**Objetivo de la tarea**
Transcribe sin cambios la parte del fragmento del documento que aparece a continuación, comenzando en "EMMANUEL CARRÈRE. LIMÓNOV;" y terminando en "consejos de lectura.".

**Fragmento del documento**
-------

Vivo entre muchos libros y extraigo una gran parte de mis ganas de vivir del hecho de que aún leeré la mayoría de ellos. (Elias Canetti)

miércoles, 4 de septiembre de 2013

EMMANUEL CARRÈRE. LIMÓNOV; ADOLFO GARCÍA ORTEGA. PASAJERO K; MAGGIE O'FARRELL. INSTRUCCIONES PARA UNA OLA DE CALOR

Hola, buenos días, bienvenidos un curso más a Todos los libros un libro, el programa de recomendaciones literarias de Radio Universidad de Salamanca. Alberto San Segundo, responsable de la selección de los textos y autor también de las reseñas que semanalmente os presentamos, os saluda en este septiembre aún veraniego y os invita a disfrutar un curso más de nuestros espero que estimulantes consejos de lectura.
 
La primera emisión de Todos los libros un libro salió al aire en Onda Cero Salamanca, en un formato algo distinto al actual, el 8 de octubre de 2001. A lo largo de estos doce años de insistentes e ilusionadas invitaciones a la lectura, la emisión ha sufrido diversas vicisitudes, incluyendo desapariciones y reediciones varias. Terminada hace unos años la etapa en la cadena privada, el programa recaló en Radio Universidad de Salamanca, en donde llevamos desempeñándonos tres temporadas -esta que ahora comienza es la cuarta-, habiéndoos ofrecido hasta ahora, en la emisión radiada y en su correlato escrito, aquí en el blog que ahora leéis -nacido simultáneamente con el inicio de nuestro periplo en la radio universitaria-, algo más de ciento treinta reseñas de otros tantos libros.

-------

Entradas sin procesar
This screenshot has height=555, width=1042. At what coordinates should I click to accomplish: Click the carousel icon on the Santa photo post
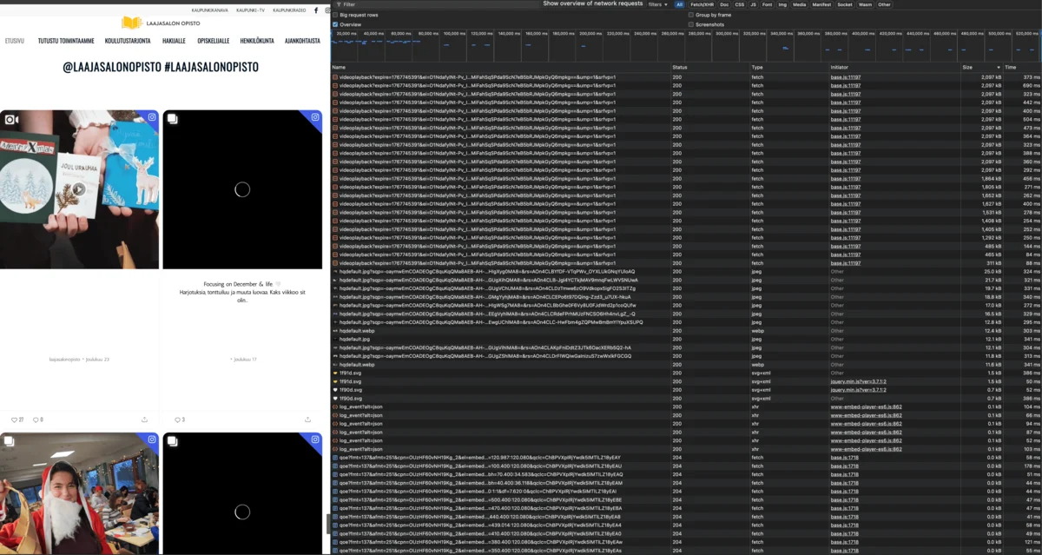[x=9, y=441]
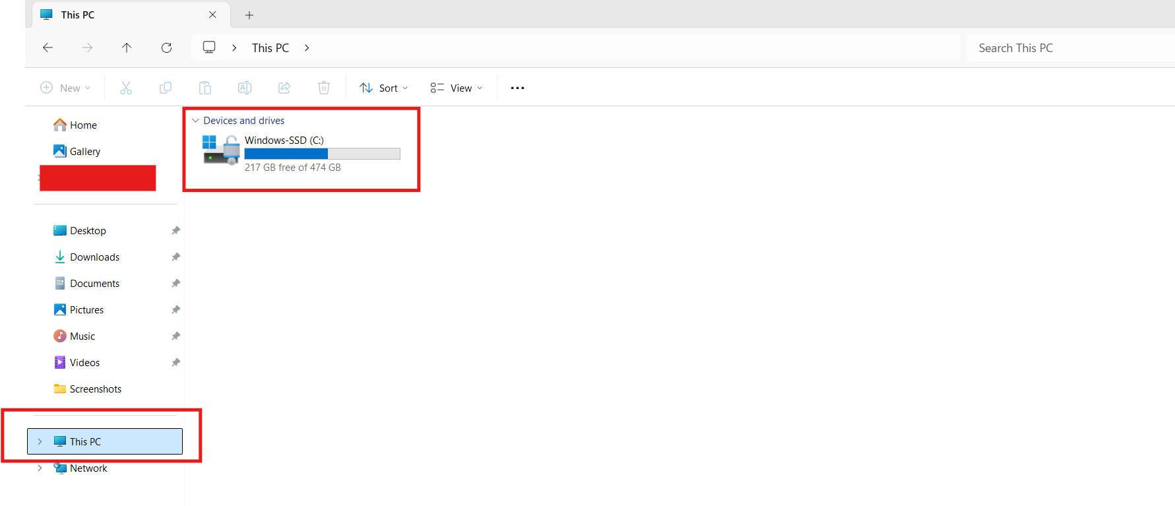Screen dimensions: 1175x506
Task: Click the Search This PC field
Action: click(1069, 48)
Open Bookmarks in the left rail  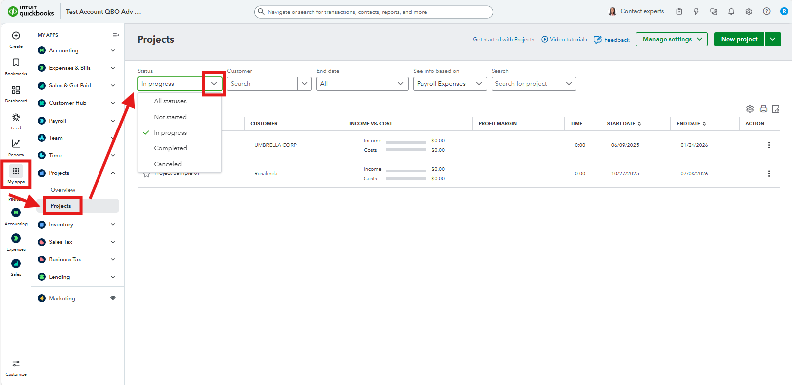coord(16,63)
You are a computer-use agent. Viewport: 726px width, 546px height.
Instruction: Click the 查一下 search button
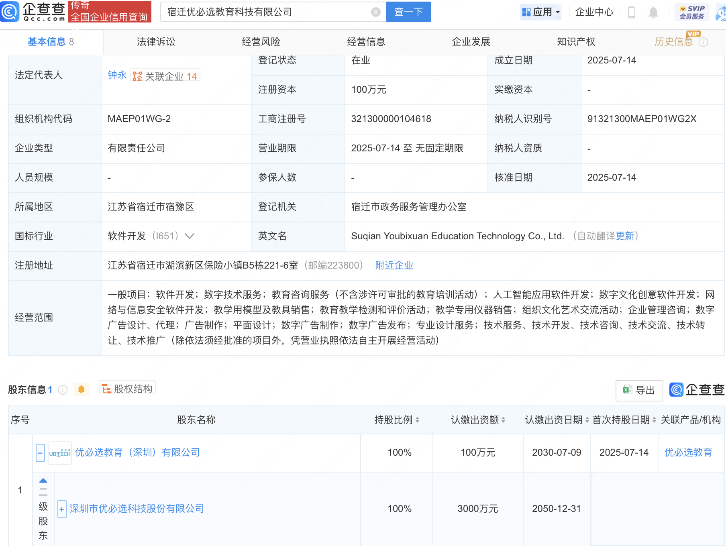408,12
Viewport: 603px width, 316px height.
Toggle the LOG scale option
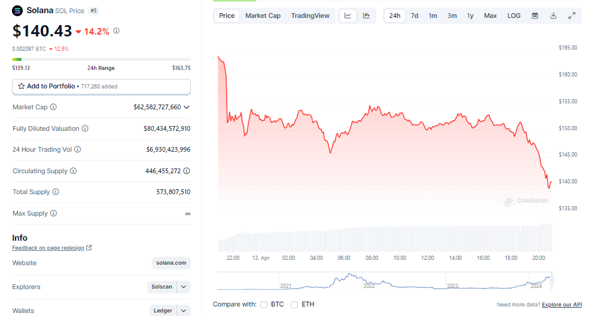pyautogui.click(x=514, y=16)

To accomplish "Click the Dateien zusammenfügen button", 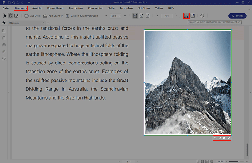I will click(82, 16).

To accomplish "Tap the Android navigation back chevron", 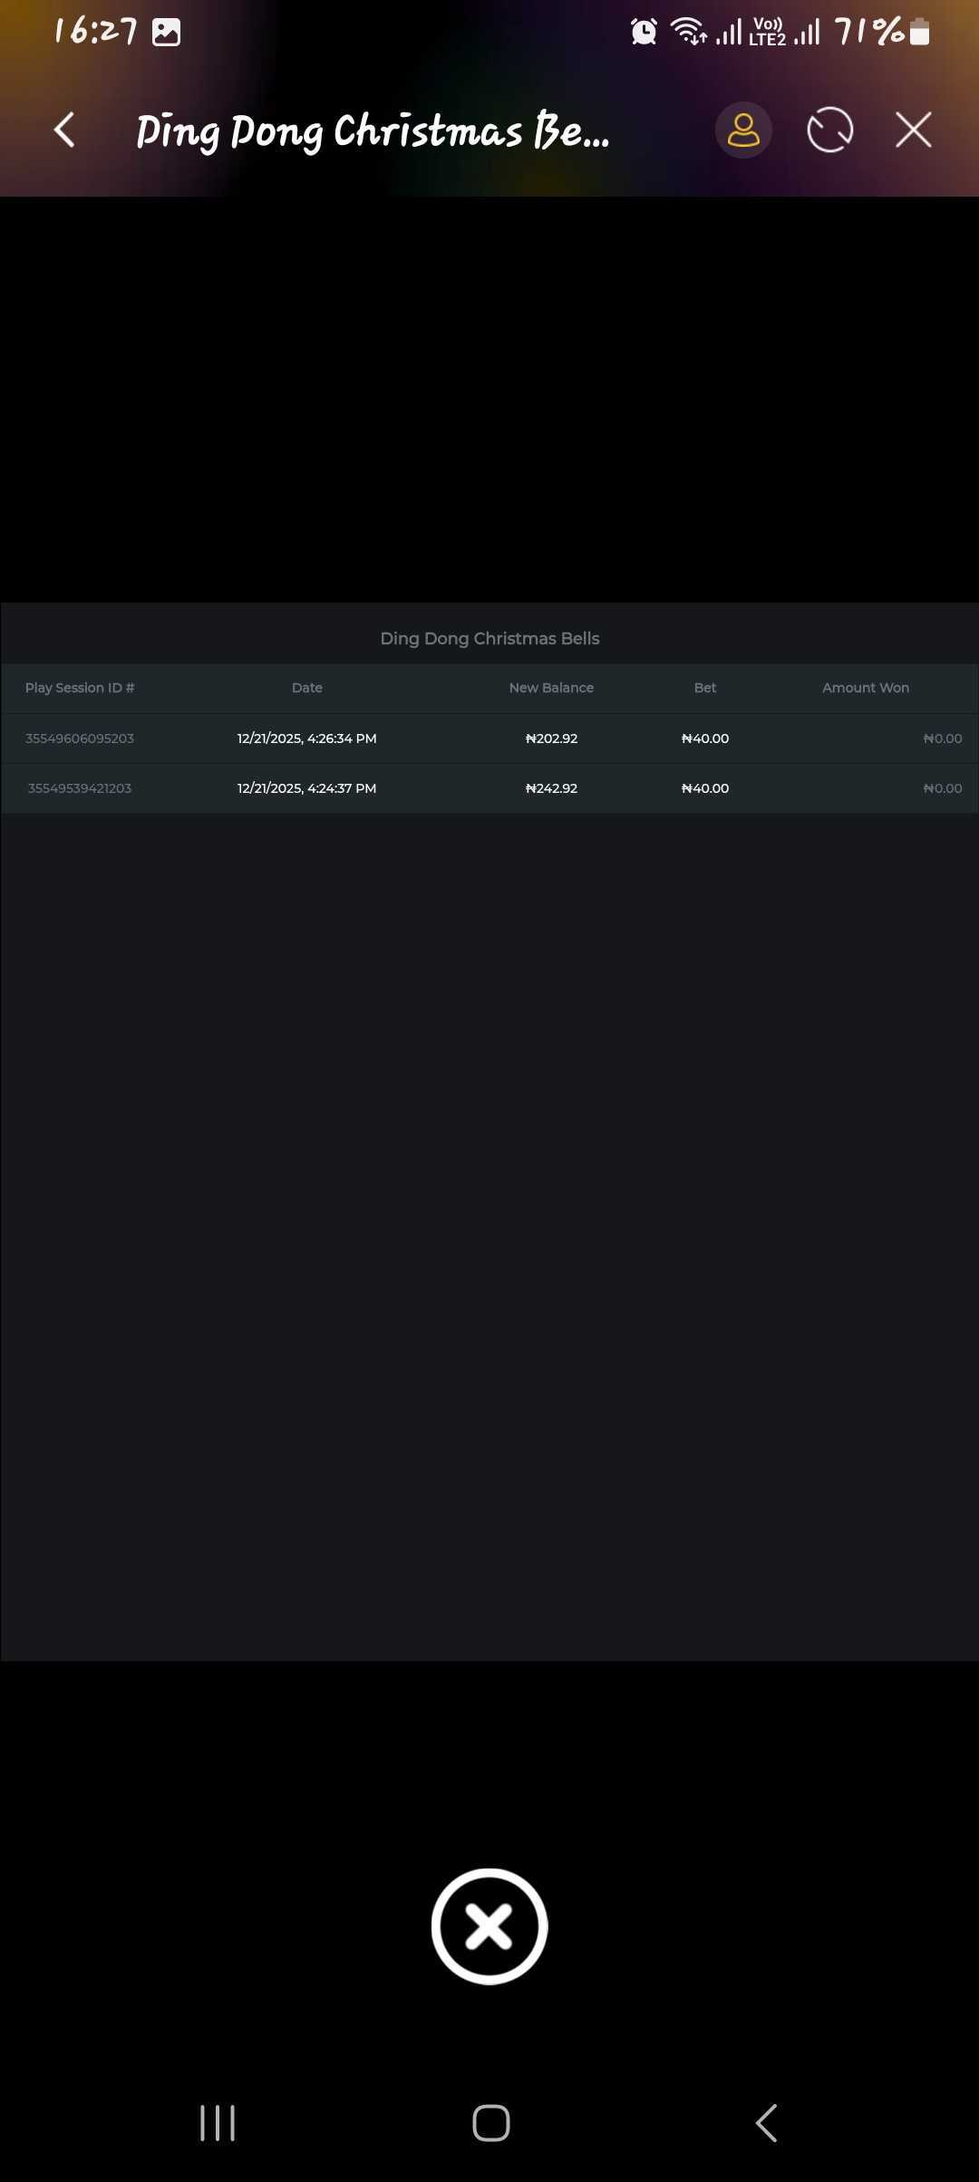I will [x=766, y=2123].
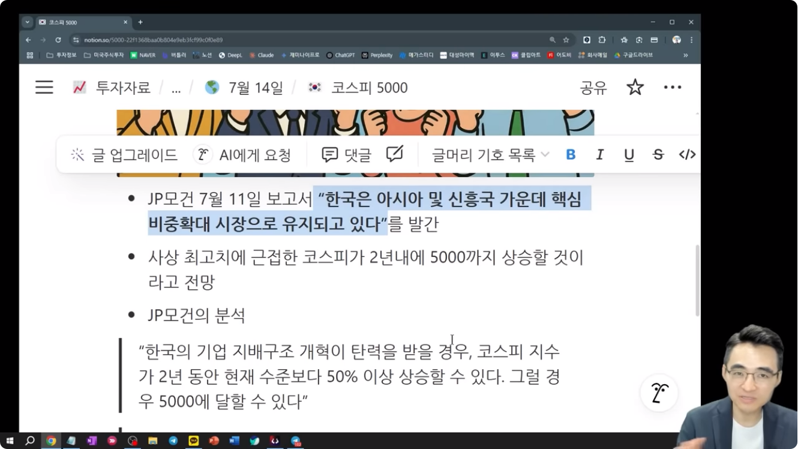Toggle bold formatting on selected text
The height and width of the screenshot is (449, 798).
[x=571, y=155]
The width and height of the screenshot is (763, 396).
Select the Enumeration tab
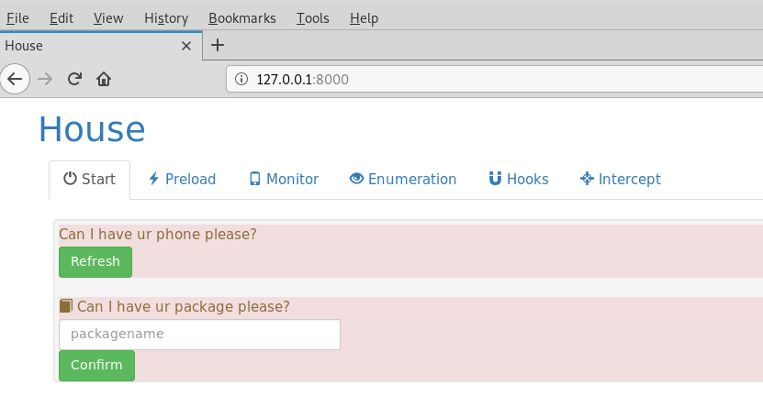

-------

**Respuesta del ejercicio**
EMMANUEL CARRÈRE. LIMÓNOV; ADOLFO GARCÍA ORTEGA. PASAJERO K; MAGGIE O'FARRELL. INSTRUCCIONES PARA UNA OLA DE CALOR

Hola, buenos días, bienvenidos un curso más a Todos los libros un libro, el programa de recomendaciones literarias de Radio Universidad de Salamanca. Alberto San Segundo, responsable de la selección de los textos y autor también de las reseñas que semanalmente os presentamos, os saluda en este septiembre aún veraniego y os invita a disfrutar un curso más de nuestros espero que estimulantes consejos de lectura.